* Input data *
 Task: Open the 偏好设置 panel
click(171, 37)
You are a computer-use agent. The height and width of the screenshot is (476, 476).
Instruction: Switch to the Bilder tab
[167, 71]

==

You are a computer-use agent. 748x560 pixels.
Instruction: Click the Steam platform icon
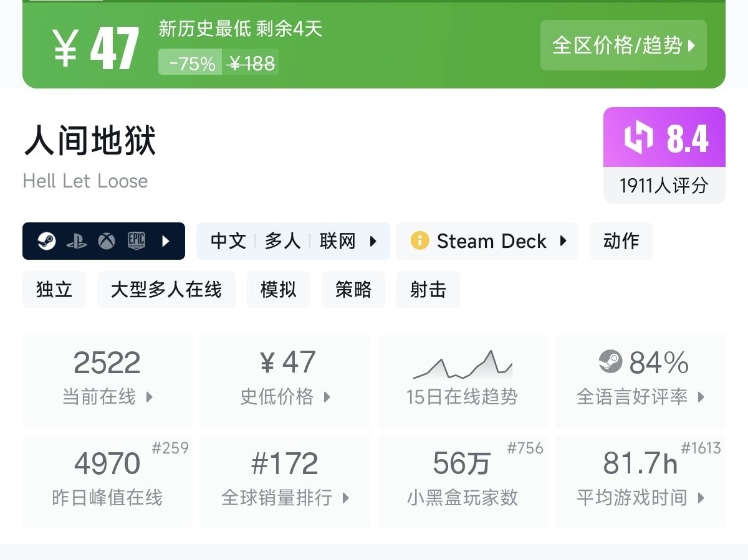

* Task brief *
Your answer should consist of all lines in the listing above that contain "agent".

* Answer section *
You are a computer-use agent. The height and width of the screenshot is (476, 476).
You are a computer-use agent. 748x560 pixels.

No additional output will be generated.